Given information: Begin

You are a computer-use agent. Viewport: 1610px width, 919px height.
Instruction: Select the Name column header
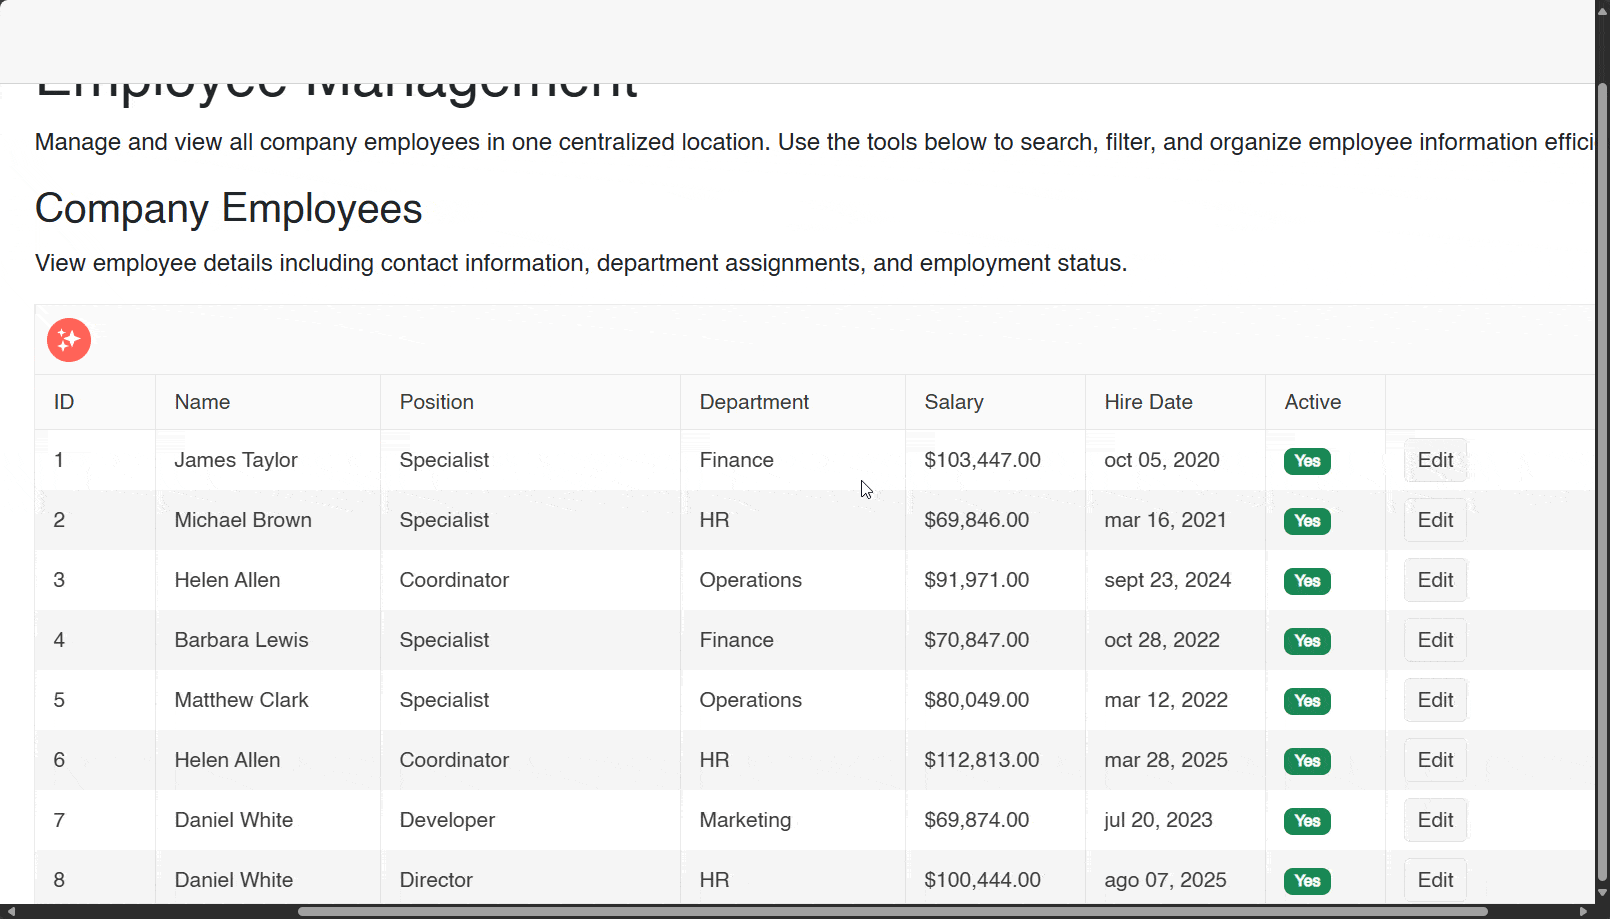[x=202, y=402]
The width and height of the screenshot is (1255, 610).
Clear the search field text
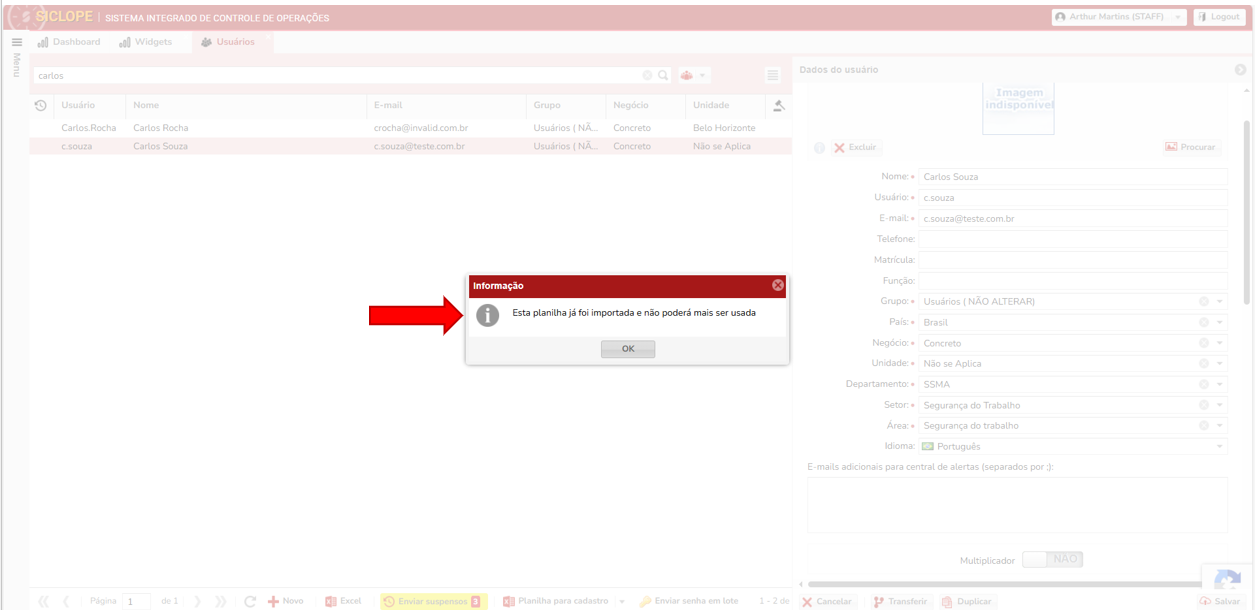point(647,75)
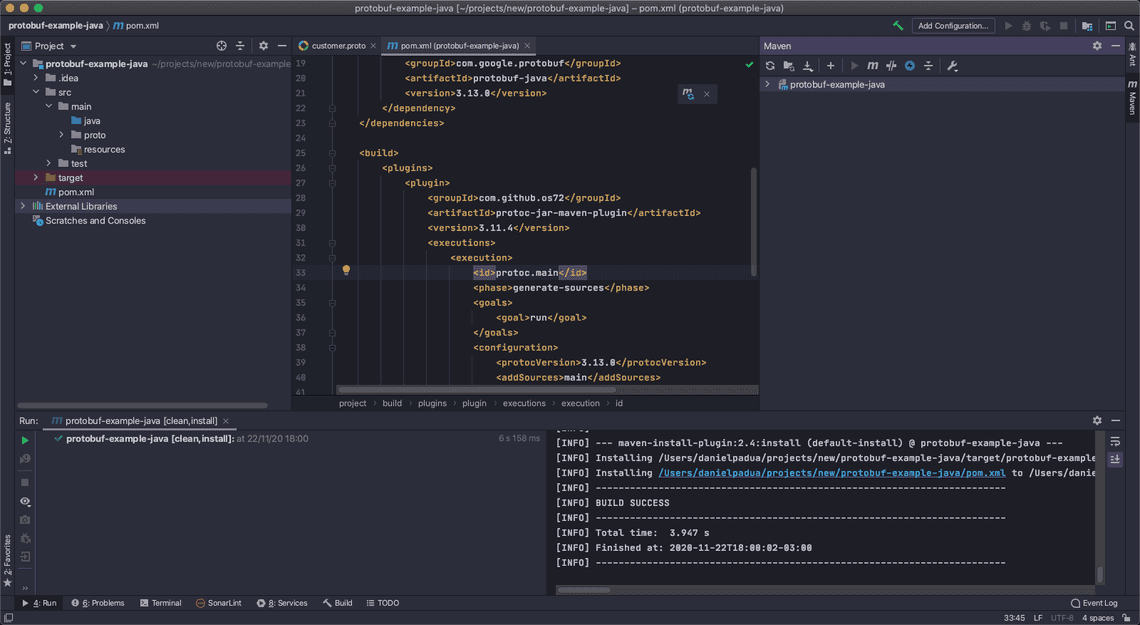Click the green hammer Build Project icon

point(898,26)
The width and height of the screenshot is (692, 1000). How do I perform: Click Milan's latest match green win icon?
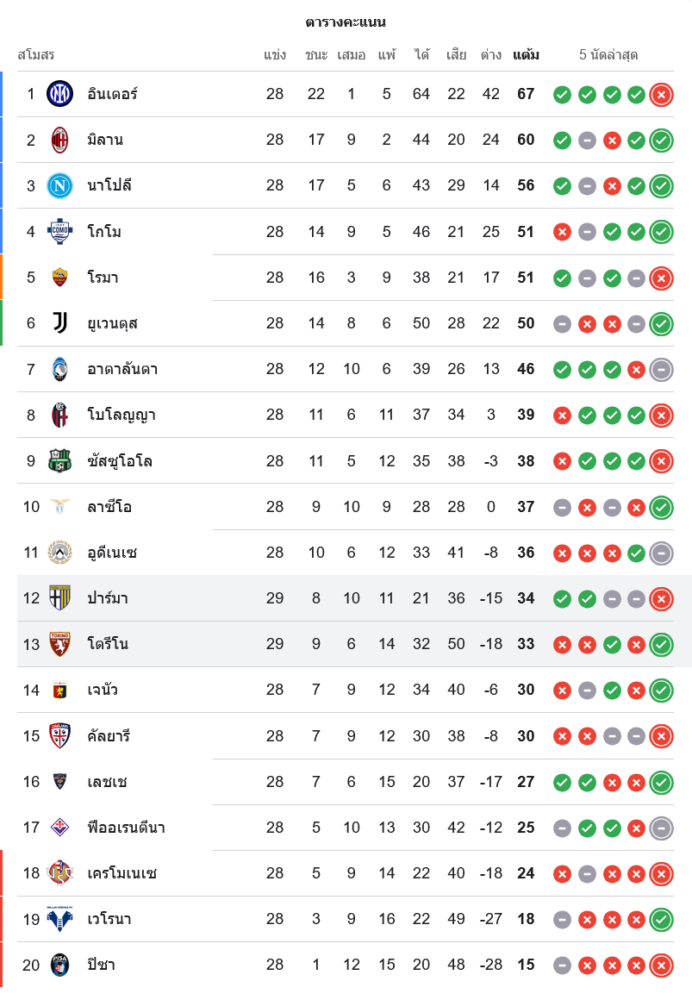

Given information: End

--- Task requirements ---
What is the number of lines in the records that include "screenshot"? Answer with that number alone.

--- Task result ---
2